What is the fragrance?
There are over 500 potential chemicals that can be used under the single name “fragrance” found on the label of many products, not just perfumes and colognes. Fragrances are found in “air fresheners,” room deodorizers, cosmetics, fabric softeners, laundry detergents, candles, and many other places. Manufacturers are not required to list ingredients on the labels of these products, nor do they have to reveal the specific ingredients that qualify as “fragrance” to regulating authorities because they are protected as trade secrets. Some of the most common chemicals in perfumes are ethanol, acetaldehyde, methyl benzene, benzyl acetate, a-pinene, acetone, benzyl alcohol, ethyl acetate. Some of these chemicals cause irritability, muscle pain, bloating, joint aches, sinus pain, sore throat, eye irritation, headaches, dizziness, spikes in blood pressure, coughing, and burning or itching skin irritations.
So which is better?
Both may have their uses and drawbacks.

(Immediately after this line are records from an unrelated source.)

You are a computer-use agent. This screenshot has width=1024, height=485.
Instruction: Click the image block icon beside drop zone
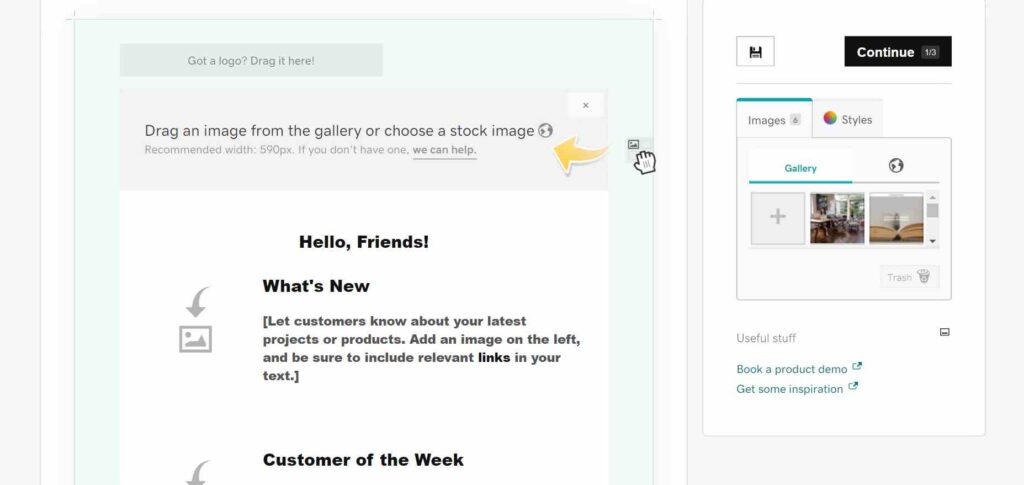click(x=633, y=145)
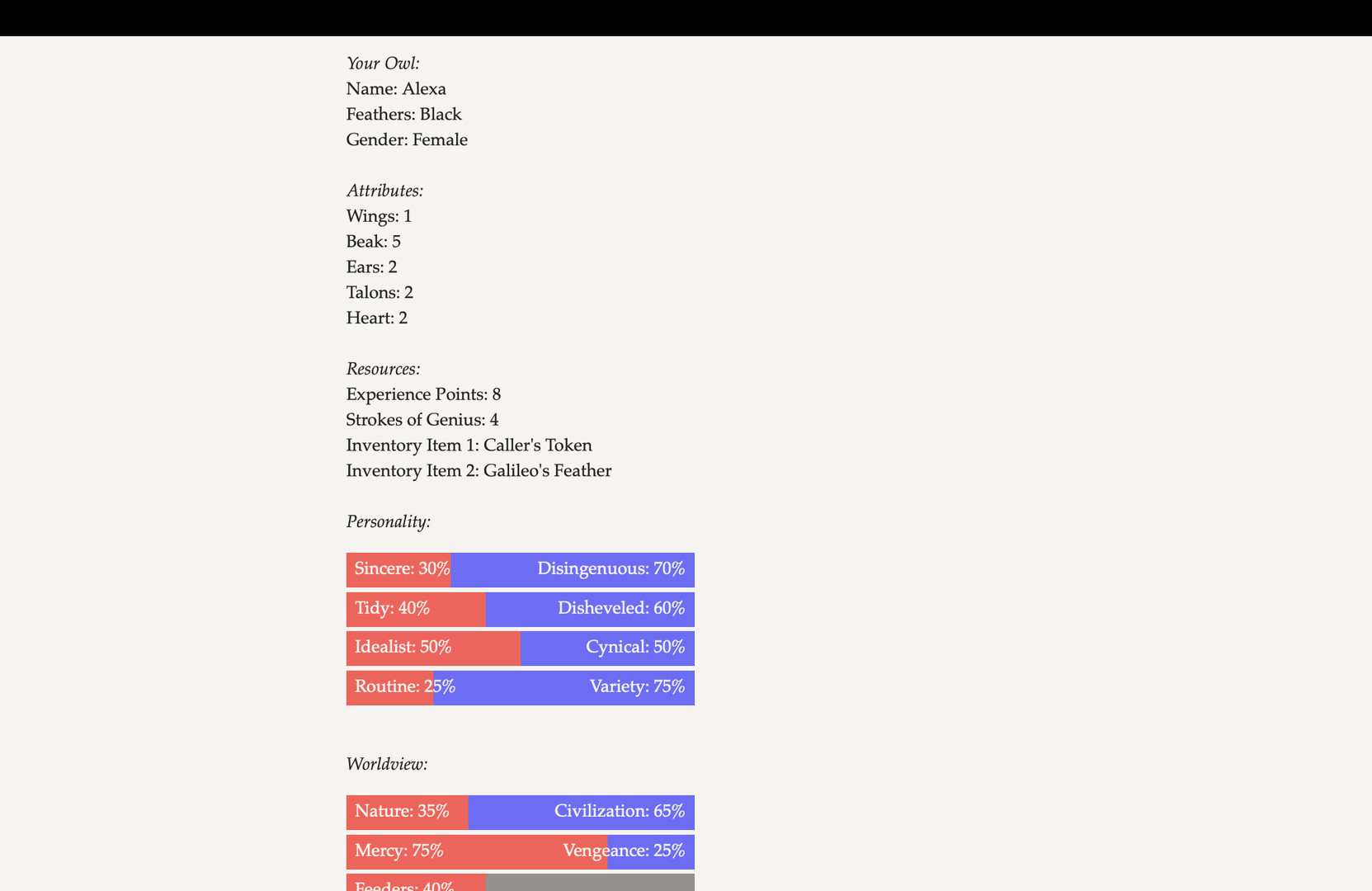Click the "Feathers: Black" text
The width and height of the screenshot is (1372, 891).
coord(403,115)
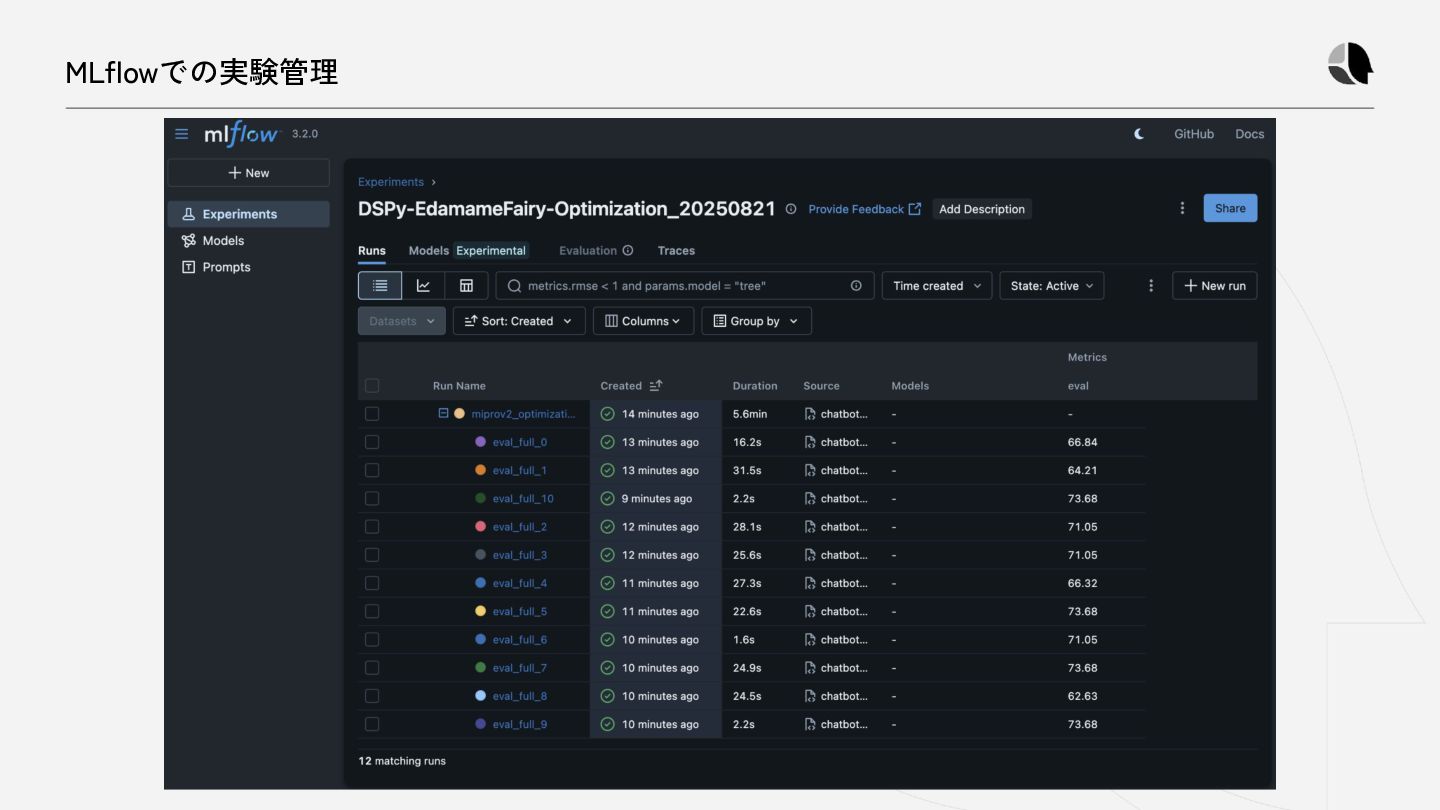Open the Time created dropdown

937,286
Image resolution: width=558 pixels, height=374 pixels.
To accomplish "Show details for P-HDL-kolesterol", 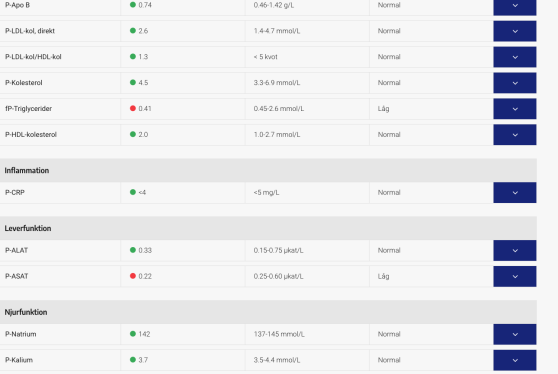I will [515, 135].
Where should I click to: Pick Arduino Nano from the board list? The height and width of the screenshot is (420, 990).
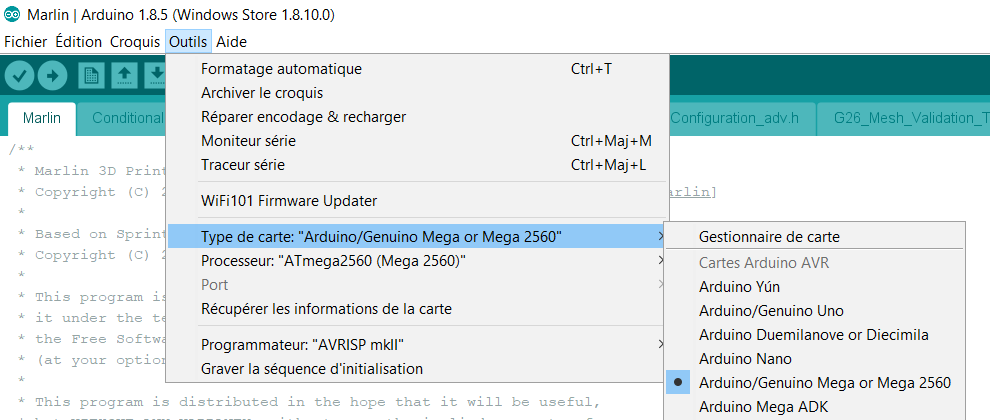click(745, 358)
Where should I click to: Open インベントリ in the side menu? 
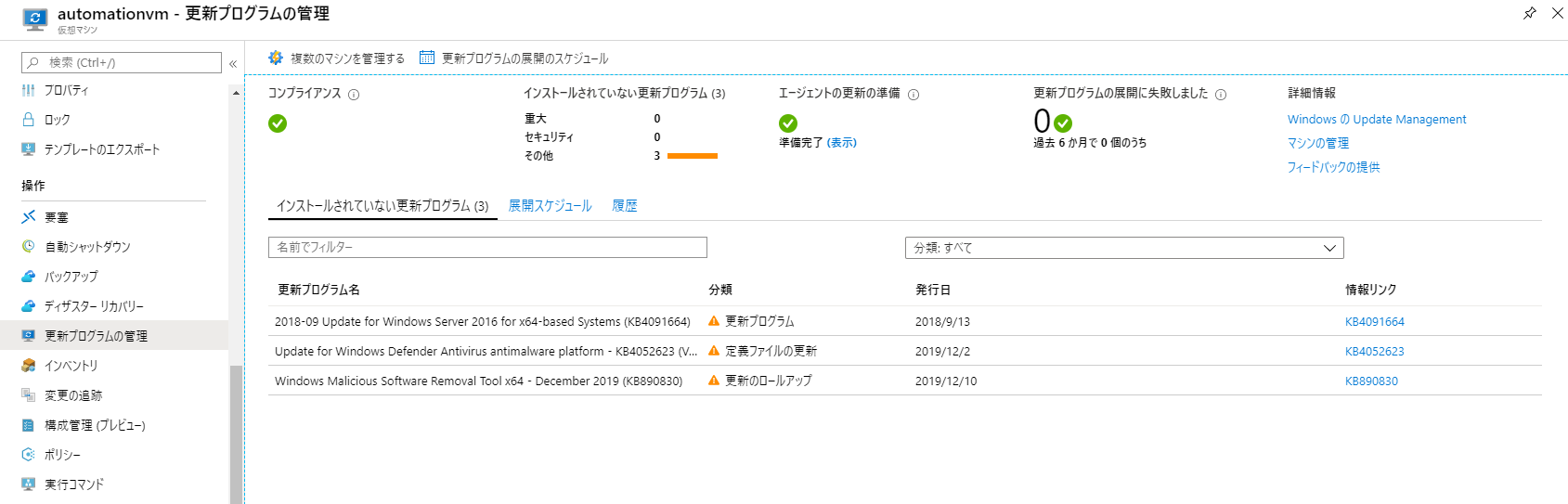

Synthetic products can be cheaper to produce and more convenient (for example polyester fabric) but may have drawbacks such as added chemicals and environmental hazard. Natural products might be better quality (for example wool) but harder to obtain in large quantities and not as palatable to the consumer.
Both essential oil and fragrance have there are used in cosmetic and aromatherapy industry. However, natural oil is unharmful and fragrance may cause negative effects on human health for long time using. The disadvantage of using natural oil are the high cost and not in mass production. In term of cost and quantity, frangrance is more favourable. Therefore, in almost mass consumer goods production, frangrace is the first choice rather than natural oil. But nowaday, there are many smart consumers quiting to natural products.